Ah, but when was the last time you truly let yourself go—wholly, unapologetically, gloriously yourself? Not the polished, presentable version you parade before the world, but that inner child who once laughed without permission and danced without music. I confess, for me, it was a long time ago, at one of those parties where the air is thick with the stale scent of adult concerns. The conversation meandered grimly from one sorrow to the next: sickness and scandal, the frailty of economies, the looming shadows of war and death, and the general conclusion that the world was teetering on the edge of some vast abyss.

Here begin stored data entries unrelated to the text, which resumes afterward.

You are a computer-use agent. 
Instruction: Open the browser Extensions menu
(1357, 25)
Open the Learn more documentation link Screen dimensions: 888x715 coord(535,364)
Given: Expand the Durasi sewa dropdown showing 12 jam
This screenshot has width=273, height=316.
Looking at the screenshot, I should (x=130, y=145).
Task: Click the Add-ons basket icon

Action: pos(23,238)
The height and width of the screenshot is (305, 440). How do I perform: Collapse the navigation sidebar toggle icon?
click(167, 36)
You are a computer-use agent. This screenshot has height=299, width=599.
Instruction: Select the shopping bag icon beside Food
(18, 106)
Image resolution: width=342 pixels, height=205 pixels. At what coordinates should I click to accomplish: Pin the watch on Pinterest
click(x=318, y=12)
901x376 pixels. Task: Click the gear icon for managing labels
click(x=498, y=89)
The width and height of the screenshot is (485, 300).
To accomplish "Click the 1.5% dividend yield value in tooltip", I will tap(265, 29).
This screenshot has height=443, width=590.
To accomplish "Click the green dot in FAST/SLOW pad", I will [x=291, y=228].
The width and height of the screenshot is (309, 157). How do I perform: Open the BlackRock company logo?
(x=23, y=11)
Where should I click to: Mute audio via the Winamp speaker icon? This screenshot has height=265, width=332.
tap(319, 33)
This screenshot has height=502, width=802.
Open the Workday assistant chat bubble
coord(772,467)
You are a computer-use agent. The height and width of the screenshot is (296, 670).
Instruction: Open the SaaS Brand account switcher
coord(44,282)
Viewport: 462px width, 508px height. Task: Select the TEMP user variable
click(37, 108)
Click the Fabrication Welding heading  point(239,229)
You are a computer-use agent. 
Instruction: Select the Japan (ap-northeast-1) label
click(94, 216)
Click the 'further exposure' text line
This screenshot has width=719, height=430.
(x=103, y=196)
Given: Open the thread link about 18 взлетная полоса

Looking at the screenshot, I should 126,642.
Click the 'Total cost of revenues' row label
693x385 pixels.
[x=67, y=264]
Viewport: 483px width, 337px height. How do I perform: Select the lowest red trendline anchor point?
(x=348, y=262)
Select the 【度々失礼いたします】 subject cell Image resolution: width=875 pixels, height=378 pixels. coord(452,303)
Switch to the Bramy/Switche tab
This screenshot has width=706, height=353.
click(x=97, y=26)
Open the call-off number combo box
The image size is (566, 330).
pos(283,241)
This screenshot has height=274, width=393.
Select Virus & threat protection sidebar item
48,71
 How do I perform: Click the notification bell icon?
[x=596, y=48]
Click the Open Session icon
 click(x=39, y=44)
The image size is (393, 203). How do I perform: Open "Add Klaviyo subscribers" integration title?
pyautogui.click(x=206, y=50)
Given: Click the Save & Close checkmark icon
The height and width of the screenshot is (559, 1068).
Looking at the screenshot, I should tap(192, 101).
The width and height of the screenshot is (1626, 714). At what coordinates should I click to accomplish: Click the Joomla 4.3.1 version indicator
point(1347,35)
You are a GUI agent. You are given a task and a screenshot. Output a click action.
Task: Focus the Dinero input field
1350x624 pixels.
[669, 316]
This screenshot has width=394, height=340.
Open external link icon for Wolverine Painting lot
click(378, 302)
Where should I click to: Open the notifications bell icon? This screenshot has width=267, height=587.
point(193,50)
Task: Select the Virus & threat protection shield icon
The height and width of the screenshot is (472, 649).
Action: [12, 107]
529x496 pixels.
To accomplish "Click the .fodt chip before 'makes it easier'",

And just when it seemed we might collectively dissolve into a puddle of solemnity, an old man—white-haired and wonderfully unbothered—rose from his chair, lifted his glass, and cried out, “Play time!”
Play time.
It was not merely a declaration but an invocation. At first, of course, the room recoiled. Whispers rustled like dry leaves—“Has he lost his senses?” “Is he drunk?” “Senility, perhaps.” You see, it is a dangerous thing in modern society to be unguardedly joyful. We have come to equate gravity with wisdom, and frolic with foolishness. But I tell you, there was more wisdom in that man’s outburst than in all our gloomy prognostications combined.
For there is something divine in the impulse to play—something that connects us to the wild joy of being alive, to the eternal laughter at the heart of the cosmos. It is the mad, inexplicable gladness that reminds us we are not machines grinding through productivity charts, nor merely minds churning through data and doubt. We are souls—souls made for wonder, mischief, and glad-hearted delight.
Too many, I fear, have forgotten the value of a little holy madness.
So let us ask ourselves—not with guilt, but with a wistful sort of hope—when was the last time we allowed joy to take the reins? When did we last leap before looking, sing before speaking, or dance when no one else heard the tune? And if it has indeed been too long, then perhaps, like that old man, it is time to stand and declare, without shame or irony, “Play time!” again.